在這里我們有看到了sentinel集群中對于failover狀態開始時間的一個統一同步,非leader的sentinel節點是在收到投票的命令廣播時認為故障轉移開始。整個投票的過程有如下的交互流程如下:
- sentinel節點發送
SENTINEL is-master-down-by-addr
命令要求接收節點設置自己為leader,此時有兩種情況:1)接收節點在當前投票紀元中沒有設置leader,便設置將其設置為leader。2)接收節點在當前投票紀元中已設置了leader,便將已設置的leader返回。 - sentinel節點,接收到返回結果后,將leader runid結果更新在對應的
sentinel
的sentinelRedisInstance
結構中,以便后續統計票數。 - 通過一輪詢問,詢問的sentinel節點就將會獲得其他sentinel的投票結果。
- 進入狀態機中的
SENTINEL_FAILOVER_STATE_WAIT_START
進行唱票。
void sentinelFailoverWaitStart(sentinelRedisInstance *ri) {
char *leader;
int isleader;
/* Check if we are the leader for the failover epoch. */
leader = sentinelGetLeader(ri, ri->failover_epoch);
isleader = leader && strcasecmp(leader,sentinel.myid) == 0;
sdsfree(leader);
/* If I'm not the leader, and it is not a forced failover via
* SENTINEL FAILOVER, then I can't continue with the failover. */
if (!isleader && !(ri->flags & SRI_FORCE_FAILOVER)) {
int election_timeout = SENTINEL_ELECTION_TIMEOUT;
/* The election timeout is the MIN between SENTINEL_ELECTION_TIMEOUT
* and the configured failover timeout. */
if (election_timeout > ri->failover_timeout)
election_timeout = ri->failover_timeout;
/* Abort the failover if I'm not the leader after some time. */
if (mstime() - ri->failover_start_time > election_timeout) {
sentinelEvent(LL_WARNING,"-failover-abort-not-elected",ri,"%@");
sentinelAbortFailover(ri);
}
return;
}
sentinelEvent(LL_WARNING,"+elected-leader",ri,"%@");
if (sentinel.simfailure_flags & SENTINEL_SIMFAILURE_CRASH_AFTER_ELECTION)

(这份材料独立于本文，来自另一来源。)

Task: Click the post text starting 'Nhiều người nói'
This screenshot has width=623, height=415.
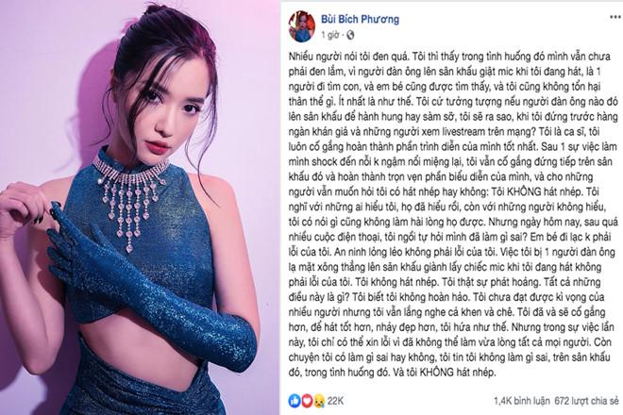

sentinelSimFailureCrash();
ri->failover_state = SENTINEL_FAILOVER_STATE_SELECT_SLAVE;
ri->failover_state_change_time = mstime();
sentinelEvent(LL_WARNING,"+failover-state-select-slave",ri,"%@");
}
sentinelGetLeader
/* Scan all the Sentinels attached to this master to check if there
* is a leader for the specified epoch.
*
* To be a leader for a given epoch, we should have the majority of
* the Sentinels we know (ever seen since the last SENTINEL RESET) that
* reported the same instance as leader for the same epoch. */
char *sentinelGetLeader(sentinelRedisInstance *master, uint64_t epoch) {
dict *counters;
dictIterator *di;
dictEntry *de;
unsigned int voters = 0, voters_quorum;
char *myvote;
char *winner = NULL;
uint64_t leader_epoch;
uint64_t max_votes = 0;
serverAssert(master->flags & (SRI_O_DOWN|SRI_FAILOVER_IN_PROGRESS));
counters = dictCreate(&leaderVotesDictType,NULL);
voters = dictSize(master->sentinels)+1; /* All the other sentinels and me.*/
/* Count other sentinels votes */
di = dictGetIterator(master->sentinels);
while((de = dictNext(di)) != NULL) {
sentinelRedisInstance *ri = dictGetVal(de);
if (ri->leader != NULL && ri->leader_epoch == sentinel.current_epoch)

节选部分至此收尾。